**Directions for this task**: Would you transcribe only the lines from the one holding "You are a computer-use" through the end of the material, exactly, without any pictures?

------ The data

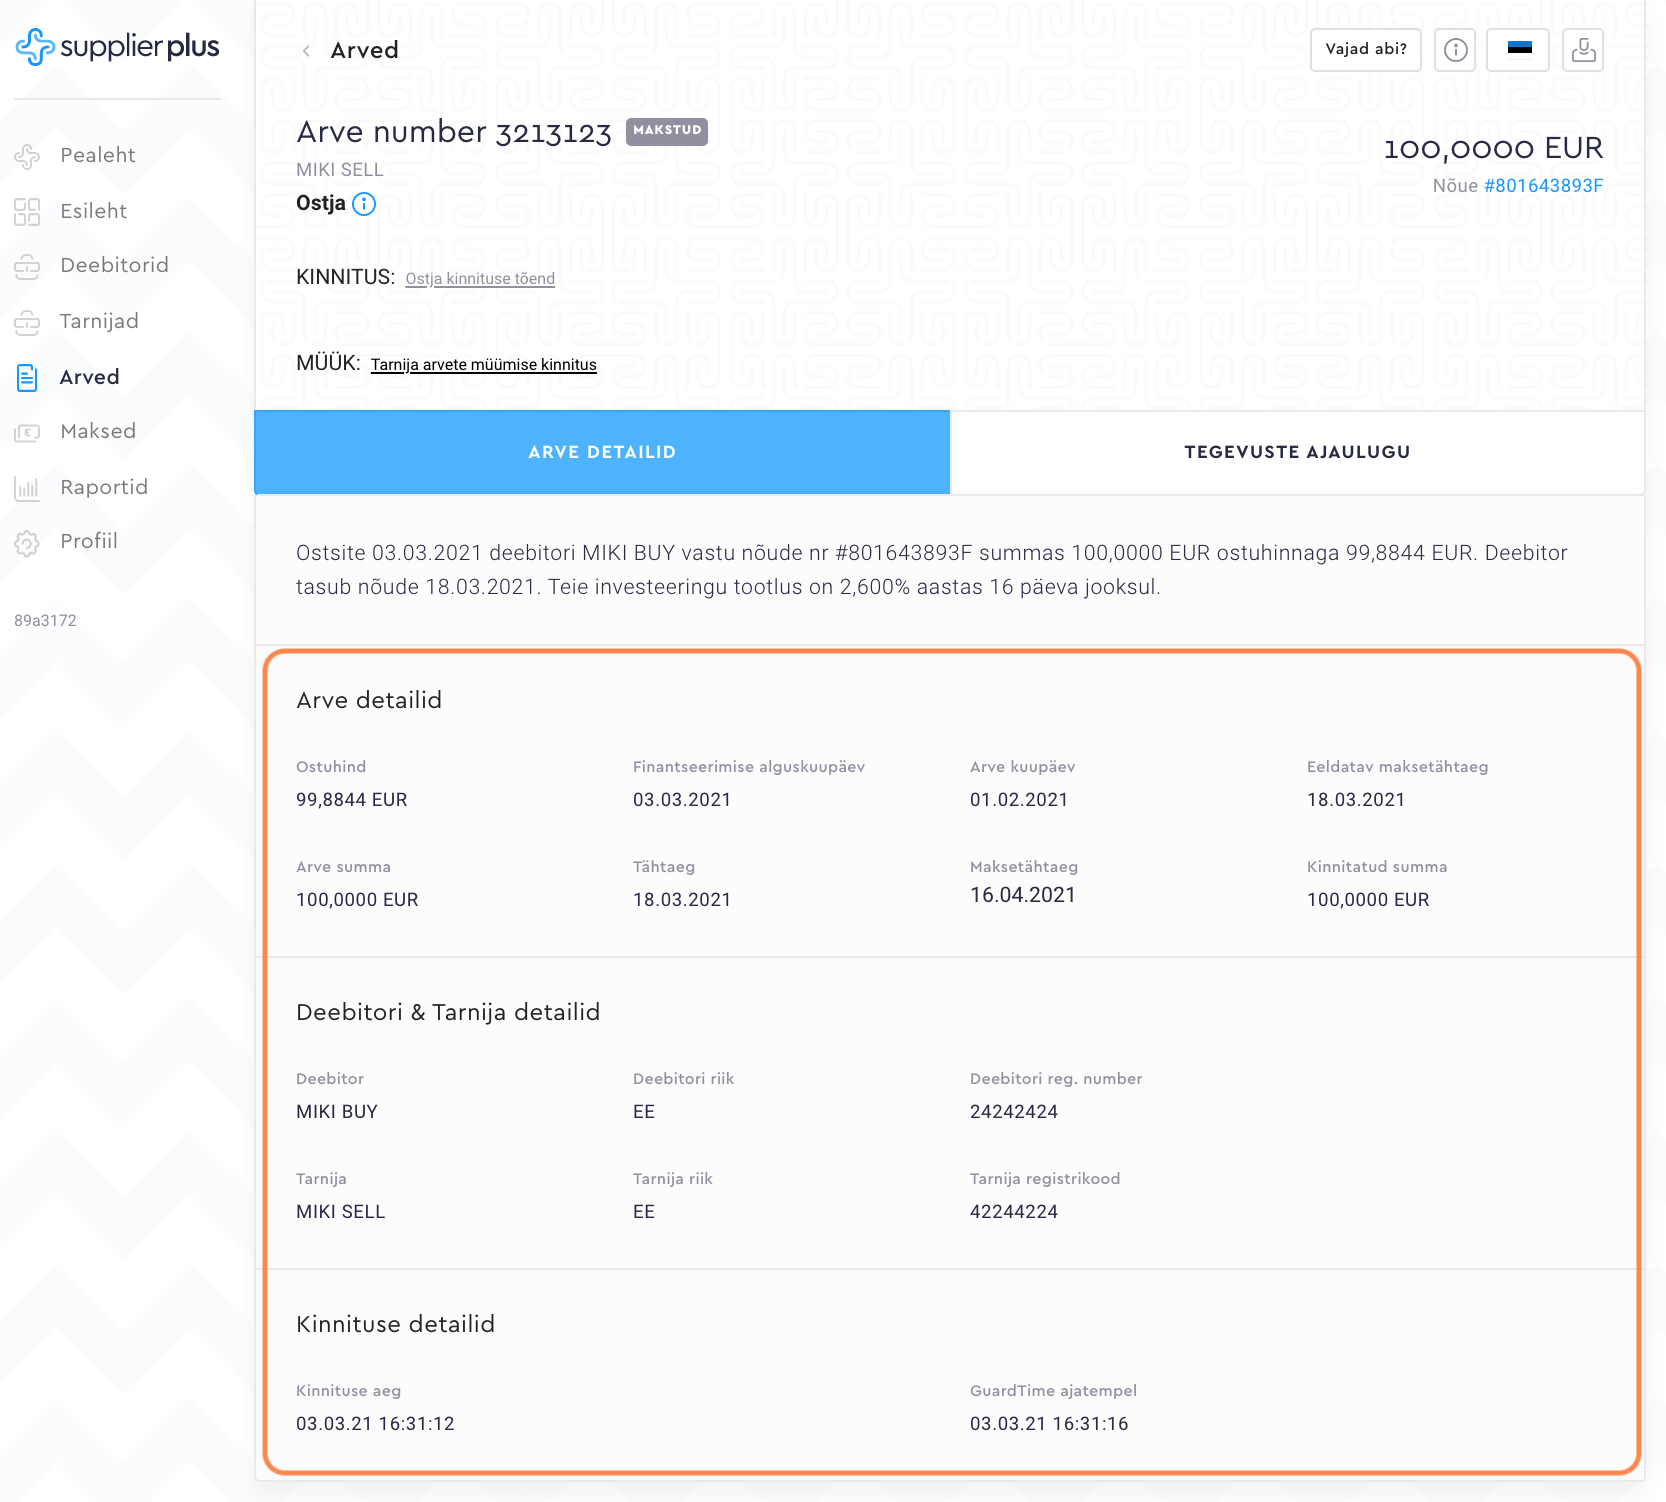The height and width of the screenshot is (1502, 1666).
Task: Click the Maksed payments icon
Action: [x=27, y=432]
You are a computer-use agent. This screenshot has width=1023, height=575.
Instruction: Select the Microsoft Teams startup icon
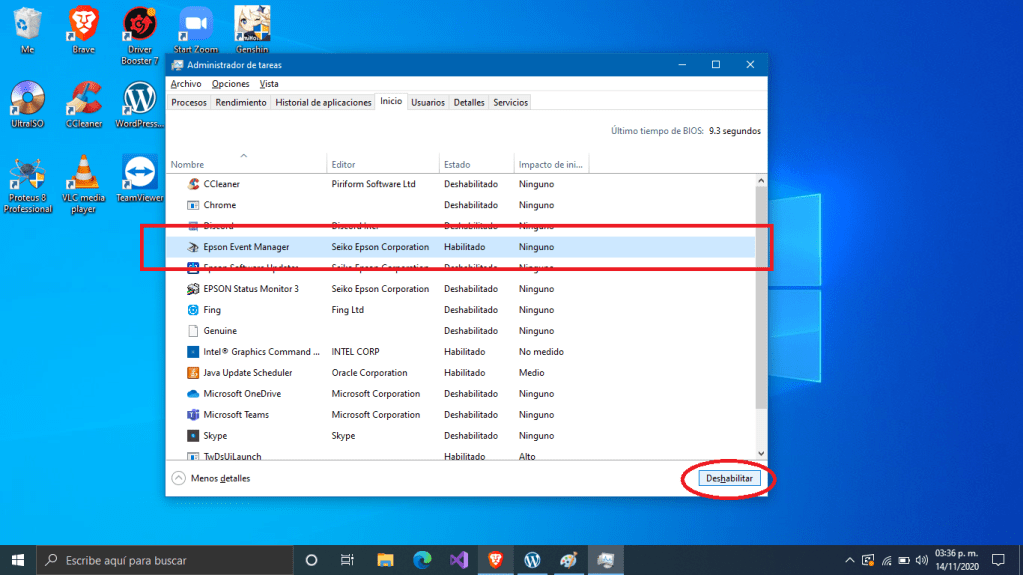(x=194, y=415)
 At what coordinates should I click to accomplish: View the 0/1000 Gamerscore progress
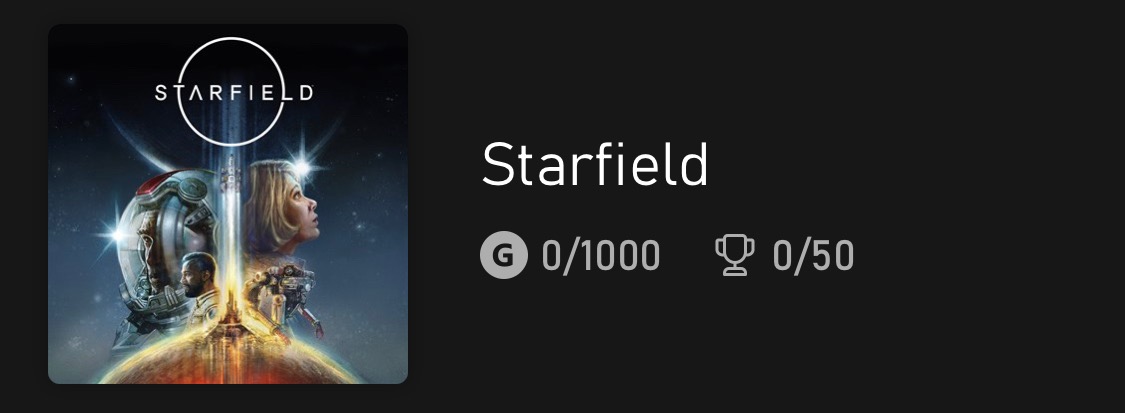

------------

**Result**:
You are a computer-use agent. This screenshot has width=1023, height=575.
Instruction: Select the Microsoft Teams startup icon
(x=194, y=415)
 At what coordinates should I click to accomplish: View the 0/1000 Gamerscore progress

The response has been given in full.